**Collected data entries:**
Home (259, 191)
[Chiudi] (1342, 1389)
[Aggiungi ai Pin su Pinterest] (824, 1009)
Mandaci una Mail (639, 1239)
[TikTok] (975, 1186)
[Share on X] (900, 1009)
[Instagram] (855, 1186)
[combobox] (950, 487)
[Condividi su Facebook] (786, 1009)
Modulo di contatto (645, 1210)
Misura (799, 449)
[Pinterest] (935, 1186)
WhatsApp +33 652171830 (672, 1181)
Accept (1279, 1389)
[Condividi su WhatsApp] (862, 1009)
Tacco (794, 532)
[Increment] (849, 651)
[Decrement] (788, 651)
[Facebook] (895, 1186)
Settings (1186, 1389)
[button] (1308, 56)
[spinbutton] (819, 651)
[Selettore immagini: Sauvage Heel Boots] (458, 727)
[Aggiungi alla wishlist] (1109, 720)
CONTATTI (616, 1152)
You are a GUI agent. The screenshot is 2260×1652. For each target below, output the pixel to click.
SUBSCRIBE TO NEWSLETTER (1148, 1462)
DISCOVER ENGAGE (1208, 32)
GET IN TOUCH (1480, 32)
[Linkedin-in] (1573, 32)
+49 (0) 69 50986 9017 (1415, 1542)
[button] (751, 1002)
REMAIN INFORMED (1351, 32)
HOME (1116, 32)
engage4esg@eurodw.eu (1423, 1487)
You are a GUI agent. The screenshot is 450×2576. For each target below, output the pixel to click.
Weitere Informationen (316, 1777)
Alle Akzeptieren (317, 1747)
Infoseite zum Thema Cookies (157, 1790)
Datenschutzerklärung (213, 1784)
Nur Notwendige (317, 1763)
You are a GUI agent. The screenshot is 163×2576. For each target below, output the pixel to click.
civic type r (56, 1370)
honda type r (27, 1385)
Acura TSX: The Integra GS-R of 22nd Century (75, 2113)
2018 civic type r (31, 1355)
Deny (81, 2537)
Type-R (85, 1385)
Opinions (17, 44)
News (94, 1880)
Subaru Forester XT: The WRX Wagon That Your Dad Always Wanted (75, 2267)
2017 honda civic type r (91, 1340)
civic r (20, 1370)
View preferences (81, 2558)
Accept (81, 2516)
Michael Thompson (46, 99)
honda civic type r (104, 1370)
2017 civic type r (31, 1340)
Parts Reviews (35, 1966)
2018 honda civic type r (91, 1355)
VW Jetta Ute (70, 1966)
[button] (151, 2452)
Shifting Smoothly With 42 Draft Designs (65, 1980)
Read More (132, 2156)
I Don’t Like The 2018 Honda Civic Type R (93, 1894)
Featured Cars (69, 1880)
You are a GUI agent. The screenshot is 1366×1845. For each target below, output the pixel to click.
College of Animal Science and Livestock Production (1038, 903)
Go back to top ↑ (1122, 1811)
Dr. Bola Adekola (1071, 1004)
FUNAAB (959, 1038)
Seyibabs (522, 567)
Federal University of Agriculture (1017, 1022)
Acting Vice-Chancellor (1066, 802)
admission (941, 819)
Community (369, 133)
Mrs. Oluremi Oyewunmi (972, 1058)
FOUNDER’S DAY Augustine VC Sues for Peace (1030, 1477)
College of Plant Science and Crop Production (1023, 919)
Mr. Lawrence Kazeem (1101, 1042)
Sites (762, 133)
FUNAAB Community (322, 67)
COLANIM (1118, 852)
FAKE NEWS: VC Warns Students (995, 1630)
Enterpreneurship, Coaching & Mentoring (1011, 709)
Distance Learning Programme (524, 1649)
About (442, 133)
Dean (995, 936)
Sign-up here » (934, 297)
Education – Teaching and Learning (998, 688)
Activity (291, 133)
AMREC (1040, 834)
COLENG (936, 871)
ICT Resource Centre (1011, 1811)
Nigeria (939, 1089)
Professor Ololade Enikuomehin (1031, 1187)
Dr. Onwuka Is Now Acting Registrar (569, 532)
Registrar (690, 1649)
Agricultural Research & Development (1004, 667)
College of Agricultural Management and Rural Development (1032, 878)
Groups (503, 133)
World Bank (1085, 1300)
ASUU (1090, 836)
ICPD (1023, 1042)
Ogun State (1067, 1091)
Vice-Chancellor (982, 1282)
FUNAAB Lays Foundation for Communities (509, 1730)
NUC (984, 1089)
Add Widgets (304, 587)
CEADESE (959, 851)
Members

**Your instructions:**
From the records above, copy out the line with "Mandaci una Mail (639, 1239)", the line with "GET IN TOUCH (1480, 32)", and every line between them, word for word.

**Answer section:**
Mandaci una Mail (639, 1239)
[TikTok] (975, 1186)
[Share on X] (900, 1009)
[Instagram] (855, 1186)
[combobox] (950, 487)
[Condividi su Facebook] (786, 1009)
Modulo di contatto (645, 1210)
Misura (799, 449)
[Pinterest] (935, 1186)
WhatsApp +33 652171830 (672, 1181)
Accept (1279, 1389)
[Condividi su WhatsApp] (862, 1009)
Tacco (794, 532)
[Increment] (849, 651)
[Decrement] (788, 651)
[Facebook] (895, 1186)
Settings (1186, 1389)
[button] (1308, 56)
[spinbutton] (819, 651)
[Selettore immagini: Sauvage Heel Boots] (458, 727)
[Aggiungi alla wishlist] (1109, 720)
CONTATTI (616, 1152)
You are a GUI agent. The screenshot is 2260×1652. For each target below, output the pixel to click.
SUBSCRIBE TO NEWSLETTER (1148, 1462)
DISCOVER ENGAGE (1208, 32)
GET IN TOUCH (1480, 32)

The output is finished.